◆ What is needed
Write out every entry once more, character for character.

= Beginning of Section =

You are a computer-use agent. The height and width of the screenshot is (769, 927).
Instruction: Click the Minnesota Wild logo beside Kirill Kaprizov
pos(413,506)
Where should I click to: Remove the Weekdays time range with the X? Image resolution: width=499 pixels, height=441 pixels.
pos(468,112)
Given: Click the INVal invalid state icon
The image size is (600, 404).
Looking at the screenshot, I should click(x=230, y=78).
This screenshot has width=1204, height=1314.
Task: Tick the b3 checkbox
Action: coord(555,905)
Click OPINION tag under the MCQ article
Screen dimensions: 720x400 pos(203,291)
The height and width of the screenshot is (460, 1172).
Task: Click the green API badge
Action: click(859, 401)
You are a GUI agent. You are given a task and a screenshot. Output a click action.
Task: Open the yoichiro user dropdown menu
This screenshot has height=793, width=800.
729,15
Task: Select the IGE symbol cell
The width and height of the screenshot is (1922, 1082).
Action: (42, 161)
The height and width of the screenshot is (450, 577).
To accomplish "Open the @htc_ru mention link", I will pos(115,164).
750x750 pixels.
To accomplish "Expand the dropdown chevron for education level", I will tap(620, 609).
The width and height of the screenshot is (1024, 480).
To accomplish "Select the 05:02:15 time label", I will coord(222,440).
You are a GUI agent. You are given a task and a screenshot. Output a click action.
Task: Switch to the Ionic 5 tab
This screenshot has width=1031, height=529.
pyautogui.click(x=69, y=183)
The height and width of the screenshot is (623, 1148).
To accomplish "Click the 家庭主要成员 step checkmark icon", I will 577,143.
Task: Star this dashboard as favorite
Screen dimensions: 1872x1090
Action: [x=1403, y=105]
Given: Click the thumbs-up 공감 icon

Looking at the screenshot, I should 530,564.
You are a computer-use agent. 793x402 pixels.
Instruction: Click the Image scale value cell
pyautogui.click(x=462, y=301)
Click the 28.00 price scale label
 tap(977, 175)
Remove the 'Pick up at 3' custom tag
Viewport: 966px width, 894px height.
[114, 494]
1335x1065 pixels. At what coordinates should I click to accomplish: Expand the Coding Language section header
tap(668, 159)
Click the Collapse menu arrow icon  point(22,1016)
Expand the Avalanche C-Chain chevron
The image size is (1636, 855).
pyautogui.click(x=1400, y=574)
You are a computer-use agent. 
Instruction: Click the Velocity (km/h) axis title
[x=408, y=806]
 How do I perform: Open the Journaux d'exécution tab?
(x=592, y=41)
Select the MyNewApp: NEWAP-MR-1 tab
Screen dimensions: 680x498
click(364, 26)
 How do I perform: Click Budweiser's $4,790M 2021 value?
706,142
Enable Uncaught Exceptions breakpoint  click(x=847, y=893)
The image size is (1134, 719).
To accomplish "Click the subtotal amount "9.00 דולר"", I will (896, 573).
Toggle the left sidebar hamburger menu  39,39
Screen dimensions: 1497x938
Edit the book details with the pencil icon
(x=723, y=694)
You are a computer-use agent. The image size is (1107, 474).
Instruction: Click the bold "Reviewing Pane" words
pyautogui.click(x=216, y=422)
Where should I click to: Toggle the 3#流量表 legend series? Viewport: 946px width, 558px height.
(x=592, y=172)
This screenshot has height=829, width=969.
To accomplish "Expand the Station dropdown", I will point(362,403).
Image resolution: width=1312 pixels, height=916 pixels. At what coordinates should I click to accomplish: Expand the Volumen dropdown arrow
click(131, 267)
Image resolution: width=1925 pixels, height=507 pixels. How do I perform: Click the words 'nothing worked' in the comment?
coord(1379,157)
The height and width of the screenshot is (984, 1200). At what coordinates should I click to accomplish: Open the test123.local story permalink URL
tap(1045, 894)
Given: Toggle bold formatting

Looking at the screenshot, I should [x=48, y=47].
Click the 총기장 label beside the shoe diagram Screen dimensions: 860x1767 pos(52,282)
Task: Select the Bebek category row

= End of Section =

◆ Solution to the problem
You are a computer-use agent. The height and width of the screenshot is (769, 927).
Instruction: Click the Minnesota Wild logo beside Kirill Kaprizov
pos(413,506)
Where should I click to: Remove the Weekdays time range with the X? Image resolution: width=499 pixels, height=441 pixels.
pos(468,112)
Given: Click the INVal invalid state icon
The image size is (600, 404).
Looking at the screenshot, I should click(x=230, y=78).
This screenshot has width=1204, height=1314.
Task: Tick the b3 checkbox
Action: coord(555,905)
Click OPINION tag under the MCQ article
Screen dimensions: 720x400 pos(203,291)
The height and width of the screenshot is (460, 1172).
Task: Click the green API badge
Action: click(859, 401)
You are a GUI agent. You are given a task and a screenshot. Output a click action.
Task: Open the yoichiro user dropdown menu
This screenshot has height=793, width=800.
729,15
Task: Select the IGE symbol cell
The width and height of the screenshot is (1922, 1082).
Action: (42, 161)
The height and width of the screenshot is (450, 577).
To accomplish "Open the @htc_ru mention link", I will pos(115,164).
750x750 pixels.
To accomplish "Expand the dropdown chevron for education level", I will tap(620, 609).
The width and height of the screenshot is (1024, 480).
To accomplish "Select the 05:02:15 time label", I will coord(222,440).
You are a GUI agent. You are given a task and a screenshot. Output a click action.
Task: Switch to the Ionic 5 tab
This screenshot has width=1031, height=529.
pyautogui.click(x=69, y=183)
The height and width of the screenshot is (623, 1148).
To accomplish "Click the 家庭主要成员 step checkmark icon", I will 577,143.
Task: Star this dashboard as favorite
Screen dimensions: 1872x1090
Action: [x=1403, y=105]
Given: Click the thumbs-up 공감 icon

Looking at the screenshot, I should 530,564.
You are a computer-use agent. 793x402 pixels.
Instruction: Click the Image scale value cell
pyautogui.click(x=462, y=301)
Click the 28.00 price scale label
 tap(977, 175)
Remove the 'Pick up at 3' custom tag
Viewport: 966px width, 894px height.
[114, 494]
1335x1065 pixels. At what coordinates should I click to accomplish: Expand the Coding Language section header
tap(668, 159)
Click the Collapse menu arrow icon  point(22,1016)
Expand the Avalanche C-Chain chevron
The image size is (1636, 855).
pyautogui.click(x=1400, y=574)
You are a computer-use agent. 
Instruction: Click the Velocity (km/h) axis title
[x=408, y=806]
 How do I perform: Open the Journaux d'exécution tab?
(x=592, y=41)
Select the MyNewApp: NEWAP-MR-1 tab
Screen dimensions: 680x498
click(364, 26)
 How do I perform: Click Budweiser's $4,790M 2021 value?
706,142
Enable Uncaught Exceptions breakpoint  click(x=847, y=893)
The image size is (1134, 719).
To accomplish "Click the subtotal amount "9.00 דולר"", I will (896, 573).
Toggle the left sidebar hamburger menu  39,39
Screen dimensions: 1497x938
Edit the book details with the pencil icon
(x=723, y=694)
You are a computer-use agent. The image size is (1107, 474).
Instruction: Click the bold "Reviewing Pane" words
pyautogui.click(x=216, y=422)
Where should I click to: Toggle the 3#流量表 legend series? Viewport: 946px width, 558px height.
(x=592, y=172)
This screenshot has height=829, width=969.
To accomplish "Expand the Station dropdown", I will point(362,403).
Image resolution: width=1312 pixels, height=916 pixels. At what coordinates should I click to accomplish: Expand the Volumen dropdown arrow
click(131, 267)
Image resolution: width=1925 pixels, height=507 pixels. How do I perform: Click the words 'nothing worked' in the comment?
coord(1379,157)
The height and width of the screenshot is (984, 1200). At what coordinates should I click to accomplish: Open the test123.local story permalink URL
tap(1045, 894)
Given: Toggle bold formatting

Looking at the screenshot, I should [x=48, y=47].
Click the 총기장 label beside the shoe diagram Screen dimensions: 860x1767 pos(52,282)
Task: Select the Bebek category row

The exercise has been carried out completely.